As many readers have noticed, my interest in the psychology of narrative has been engaged in some long-term public work on the way that people talk about food, and about the ways that this talk about food organizes ways that social interactions around food and feeding are conducted -- for example, in a series of seminars on the implications of the way that people talk about "feeding the world", or in a series of interactive food system games I've constructed and conducted as a platform for challenging dialogue at venues such as the Frozen River Film Festival or the Minnesota State Fair. There have been a couple of features of this work that I have particularly enjoyed, and that I'd like to mull over in the context of the OnFiction community.
First, and perhaps most successfully, as part of the method I have used to help construct these opportunities for narrating food experience in new ways, I have deputized "discursive referees" -- people who are given a public mandate to stop the conversation at hand if, for example, it falls into well-trod ruts that it might be more interesting to step around, or, even better, to examine as themselves objects of inquiry. Discourse referees have been one of my favorite parts of treating narratives as exploratory games -- many referees have been wonderful: sparing, generous, and yet stepping in gently just at the moment a conversation starts to derail and providing enough reference to help rewind to the point of derailment and to help construct possible ways around the stumbling point. This approach has been lucky, I realize, but I'd like to continue to try it out and to consider some of the ways that some of what works so well about it is the way it marries some of the best parts of our experience of written and spoken language.
A second aspect of "talking food" that I have found so compelling is the way this careful attention to narrative experience (such as with the development of discussion contexts welcoming to refereeing) has led me to mapping discursive and epistemological terrains. I am, after all, a geographer, and studying various representations of food system conflicts has brought me repeatedly to thinking about what it might be like to map the geography of knowledge terrains.

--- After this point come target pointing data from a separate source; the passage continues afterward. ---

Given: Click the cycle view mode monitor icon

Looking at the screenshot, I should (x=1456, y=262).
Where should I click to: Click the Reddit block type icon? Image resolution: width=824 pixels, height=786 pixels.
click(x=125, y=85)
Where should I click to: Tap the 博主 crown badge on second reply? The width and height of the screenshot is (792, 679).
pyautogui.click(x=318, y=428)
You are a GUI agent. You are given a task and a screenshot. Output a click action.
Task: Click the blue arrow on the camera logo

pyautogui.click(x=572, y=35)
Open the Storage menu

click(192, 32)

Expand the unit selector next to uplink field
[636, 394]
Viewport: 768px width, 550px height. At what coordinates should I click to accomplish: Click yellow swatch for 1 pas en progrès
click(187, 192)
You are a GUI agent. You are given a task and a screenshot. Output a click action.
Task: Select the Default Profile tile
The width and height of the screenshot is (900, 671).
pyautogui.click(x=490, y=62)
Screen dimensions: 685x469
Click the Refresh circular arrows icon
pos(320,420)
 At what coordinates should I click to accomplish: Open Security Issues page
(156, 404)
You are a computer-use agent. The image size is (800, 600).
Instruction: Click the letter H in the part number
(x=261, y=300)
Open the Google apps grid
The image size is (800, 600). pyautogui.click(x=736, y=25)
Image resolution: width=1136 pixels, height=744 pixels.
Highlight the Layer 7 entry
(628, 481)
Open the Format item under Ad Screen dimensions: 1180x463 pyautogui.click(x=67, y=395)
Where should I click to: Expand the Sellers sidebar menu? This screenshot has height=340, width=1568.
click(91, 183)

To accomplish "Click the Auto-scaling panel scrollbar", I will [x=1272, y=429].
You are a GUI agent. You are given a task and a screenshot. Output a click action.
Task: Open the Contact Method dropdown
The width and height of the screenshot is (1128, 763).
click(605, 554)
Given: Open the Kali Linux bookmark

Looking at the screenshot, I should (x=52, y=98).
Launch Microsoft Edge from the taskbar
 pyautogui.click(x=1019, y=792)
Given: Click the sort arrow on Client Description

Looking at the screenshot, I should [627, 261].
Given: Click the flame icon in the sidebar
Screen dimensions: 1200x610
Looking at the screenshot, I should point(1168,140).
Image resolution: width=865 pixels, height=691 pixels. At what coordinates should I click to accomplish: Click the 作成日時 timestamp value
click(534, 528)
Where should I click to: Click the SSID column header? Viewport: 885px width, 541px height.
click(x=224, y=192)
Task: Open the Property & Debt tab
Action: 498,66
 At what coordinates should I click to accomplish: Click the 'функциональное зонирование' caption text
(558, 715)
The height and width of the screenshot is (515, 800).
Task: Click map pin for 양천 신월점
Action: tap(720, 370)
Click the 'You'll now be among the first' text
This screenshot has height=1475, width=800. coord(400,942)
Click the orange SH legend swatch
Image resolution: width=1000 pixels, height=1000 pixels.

I am, of course, particularly interested in spaces of ambivalence, where people might wander around lost and buffeted by winds of contradictory motive -- but I am also fascinated by different positions kept incommensurate by growing mountains of misunderstanding or widening chasms of disdain, fear, or defensiveness. As a geographer, I have been hung up on how to subvert geo-coding data to represent epistemological space. And I have already started importing geographic concepts that help organize the narrative space: territorial metaphors such as “realist geopolitics” (contained / sovereign / given) versus “critical geopolitics” (intertwined / constructed) give me ways to consider and treat the boundary conflicts between different knowledge cultures!
Despite having spent the greater part of an artists' residency this summer thinking about how to model food system discourses in a game narrated in State Fair Vernacular, however (as well as the transformative transition from a landscape artist into a geographer during a long stint of sculpting cartographic symbolizations), it wasn't until I was repeatedly zoomed across Stephen Colbert's Tolkienesque map of New York (above) during his immensely nerdy Hobbit week that I considered less technologically geo-referenced cartographic techniques for thinking about the shapes of politically contentious food narratives. I could draw them out.
And so, over the next year, I will provide monthly installments in a series of "narrative maps" sketching out patterns in the ways people represent their experience the food system.
In addition to depicting these representations, I hope to use my maps to reflect, exhibit, and interpret people’s engagement with the patterns I play with -- to see how well they capture the way people imagine themselves to be connected with the eco-social processes and cultural knowledge that constitute the food system, and various people’s hopes for sustainable and transformative food systems. My ambition for this modest series of maps is that it will provide the armature on which I might build a gradual public process for assembling tools existing oral history projects and community food assessments (and other publicly generated food system knowledge tools) and transforming them into a navigable public learning domain -- both online, and in the series of games and tours I will continue to develop.